Kate Swaffer, MSc, BPsych, BA, Retired Nurse
Chair, CEO & co-founder, Dementia Alliance International
Kate Swaffer is a humanitarian and an award-winning campaigner for the rights of people with dementia and older persons globally. She has a Master of Science in Dementia Care, a Bachelor of Psychology, a BA, a graduate Diploma in grief counselling, and is a retired chef, and a retired nurse.
Swaffer has played a key role in campaigning for the human and legal rights for people with dementia including equal access to the CRPD. She has been tireless in her work on reframing dementia as a disability, for rehabilitation for dementia, and is the first person in the world with dementia, diagnosed herself at the age of 49, to be a keynote speaker at the WHO.
Swaffer has won many national and international awards for her work including 2017 Australian Of The Year in South Australia, and the 2018 Global Leader, top 100 Women Of Influence in Australia. She has contributed to key policy documents including work for the Australian Aged Care Quality Agency, the World Health Organisation (WHO) Quality Rights initiative, the International Consortium for Health Outcomes Measurement (ICHOM) and is an Ambassador for StepUp for Dementia Research in Australia.

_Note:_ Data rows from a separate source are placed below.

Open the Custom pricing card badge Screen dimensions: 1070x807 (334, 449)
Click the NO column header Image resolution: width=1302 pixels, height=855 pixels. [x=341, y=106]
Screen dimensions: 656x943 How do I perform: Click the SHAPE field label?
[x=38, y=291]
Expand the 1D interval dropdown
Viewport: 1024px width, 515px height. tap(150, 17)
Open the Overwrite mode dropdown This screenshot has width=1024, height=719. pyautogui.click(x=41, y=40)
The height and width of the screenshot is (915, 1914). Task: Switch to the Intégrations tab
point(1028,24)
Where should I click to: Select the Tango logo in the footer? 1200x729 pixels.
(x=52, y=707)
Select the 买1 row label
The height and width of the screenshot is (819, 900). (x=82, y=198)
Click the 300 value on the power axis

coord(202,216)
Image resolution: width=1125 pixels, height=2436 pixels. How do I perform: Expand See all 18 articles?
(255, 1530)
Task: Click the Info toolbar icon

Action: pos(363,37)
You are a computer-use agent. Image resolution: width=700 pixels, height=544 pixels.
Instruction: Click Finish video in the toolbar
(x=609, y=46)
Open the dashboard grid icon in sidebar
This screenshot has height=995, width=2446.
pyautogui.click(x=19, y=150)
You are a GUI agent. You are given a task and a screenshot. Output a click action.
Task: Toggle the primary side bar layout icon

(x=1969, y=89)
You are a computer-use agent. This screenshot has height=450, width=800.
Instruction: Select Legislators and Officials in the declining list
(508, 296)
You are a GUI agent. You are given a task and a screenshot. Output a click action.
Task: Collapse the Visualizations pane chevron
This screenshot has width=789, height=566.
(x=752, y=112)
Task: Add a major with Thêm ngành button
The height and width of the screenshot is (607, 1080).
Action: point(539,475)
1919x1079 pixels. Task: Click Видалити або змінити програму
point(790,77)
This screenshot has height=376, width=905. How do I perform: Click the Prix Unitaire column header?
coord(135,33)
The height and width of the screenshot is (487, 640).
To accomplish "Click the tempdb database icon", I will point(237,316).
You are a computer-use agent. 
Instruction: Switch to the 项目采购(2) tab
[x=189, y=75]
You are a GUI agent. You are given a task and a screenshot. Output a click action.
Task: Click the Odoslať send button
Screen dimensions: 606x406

Swaffer has two honorary university positions, has been very active as a researcher, and is a highly published author and poet. Her uncompleted doctoral work, and other research projects includes Dementia as a Disability, Disability Rights, Human and Legal Rights, Stigma, Quality of Life, and the Public Discourse of Dementia. She has published two books, What the hell happened to my brain? Living beyond dementia (2016) and Diagnosed with Alzheimer’s or Another Dementia (2016), two poetry books, and countless journal articles, media appearances, interviews, publications, and blogs.
Topics of discussion:
- What was it like being diagnosed with dementia at the age of 49?
- What do you wish you knew then, that you know now?
- Why have you been campaigning for dementia as a disability, and for human rights all people with dementia for over a decade?
- Tell us about the stigma and discrimination you have experienced since diagnosis.
- Have there been any gifts having dementia?